After the storm
* It never ceases to amaze me that hordes of people rush to grocery stores when a snowstorm is approaching. Do these folks seriously believe there'll be no milk or eggs available for a week or two because of a weather event that will last less than 24 hours? I've lived in the Northeast my entire life and have endured countless winter storms, and I've rarely seen a grocery shortage that lasts more than a day.
* Weather forecasting, especially on TV, has gotten completely out of hand. Yes, it's helpful to know when inclement weather is expected. But this 'round-the-clock, scare-the-crap-out-of-people hysteria over winter storms in recent years serves no purpose.

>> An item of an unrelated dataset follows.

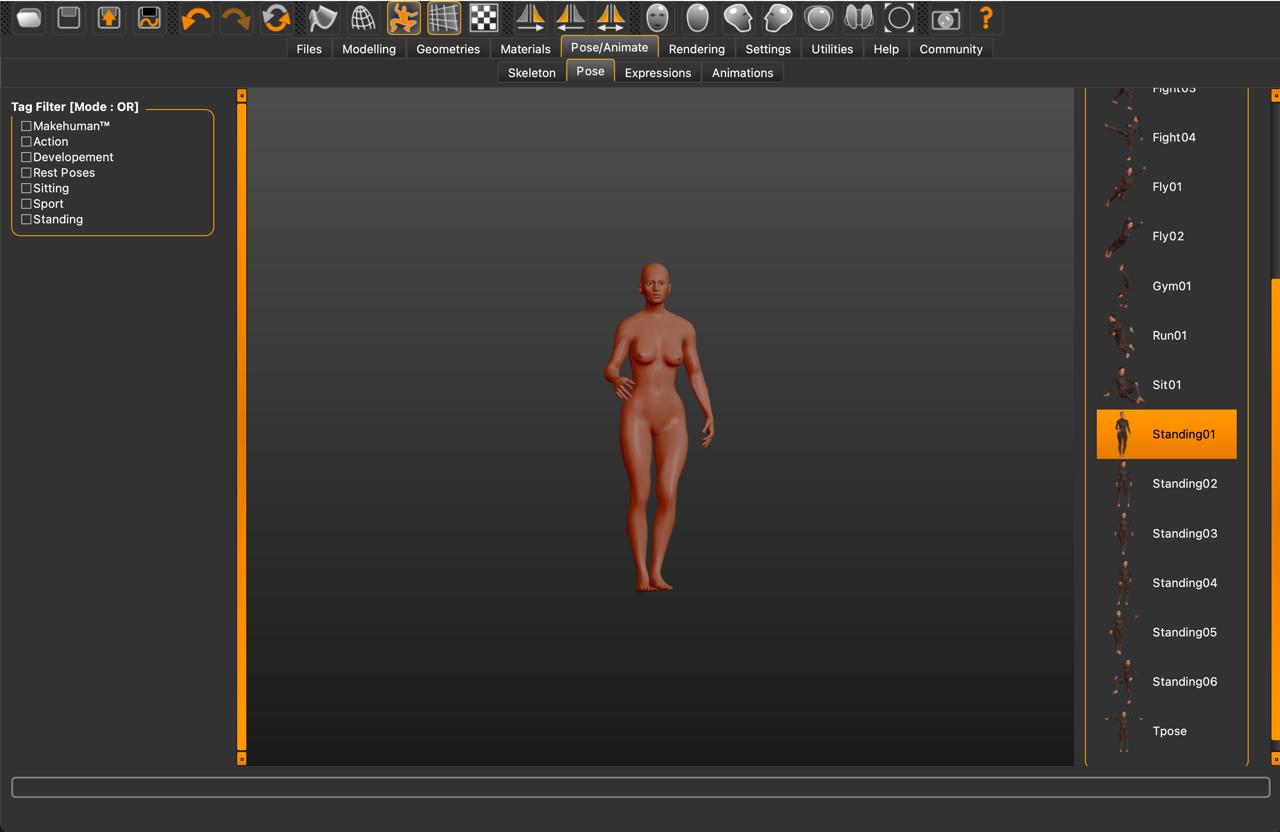Image resolution: width=1280 pixels, height=832 pixels.
Task: Click the undo arrow icon
Action: 195,18
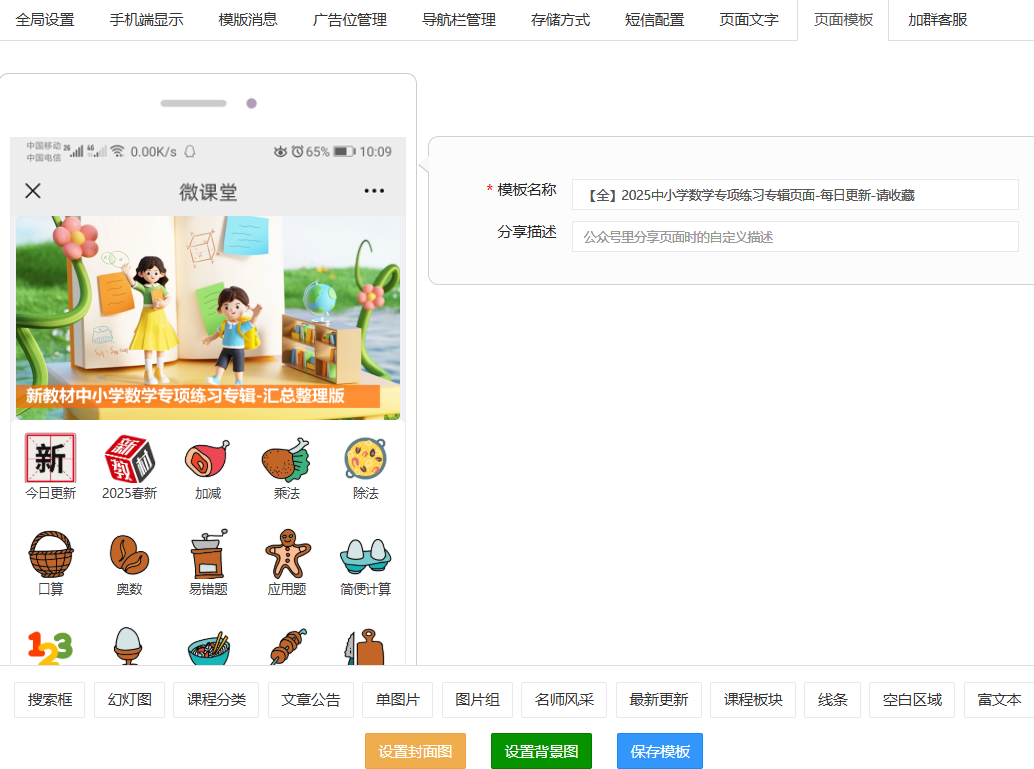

Long-term forecasts and constant warnings make sense when a hurricane is on the horizon and people need to, perhaps, board up buildings or pack up for an evacuation. But there's really no preparation that can be made for a snowstorm. (And spare me the BS about needing to know that it's time to buy shovels or salt. If you live in the Northeast and don't already own these things, you need to move.) The only special actions required in a snowstorm are staying indoors and off the roads. And the need for that can be determined by looking out a window moreso than by looking at a TV screen. (All that said, though, it's worth noting the forecasts for this storm were right on the nose.)
* The Weather Channel has looked positively moronic by naming every snowstorm this winter, hoping the monikers, like those of hurricanes, would become part of the national consciousness and conversation. But it looks like Nemo, the name given to the recent blizzard, finally did the trick. It gained traction on Twitter, Facebook and TV, and in newspaper stories, blogs and Internet searches. The confluence of this being a really bad blizzard and having a Disney-ish name that lent itself to countless Facebook memes, funny comments and cute plays on words was, if you'll pardon the pun, the perfect storm. I doubt, though, that that kind of lightning will strike twice. After all, can anyone identify any of the 13 named winter storms that preceded Nemo over the past three months? Yeah, I didn't think so.
* Speaking of identifying storms, it's worth noting that when I was growing up in Rochester in the 1970s, we, too, had a special name for this kind of weather. We called it February.
* I was nothing short of amazed at how clean Kingston's roads were just a few hours after this storm ended. We get 2 inches of snow on a weekday, and they're a mess. We get close to a foot on a Friday night, and they're virtually clear Saturday morning. I just don't get it.
* And lastly,I was glad to see that locations hardest hit last fall by Superstorm Sandy — the Jersey shore, Staten Island, lower Manhattan, Queens and western Long Island — were spared from the brunt of this past weekend's storm. (I also didn't mind that Kingston only got about 9 inches of snow. Better than the 3-plus feet that fell in the states to our east!)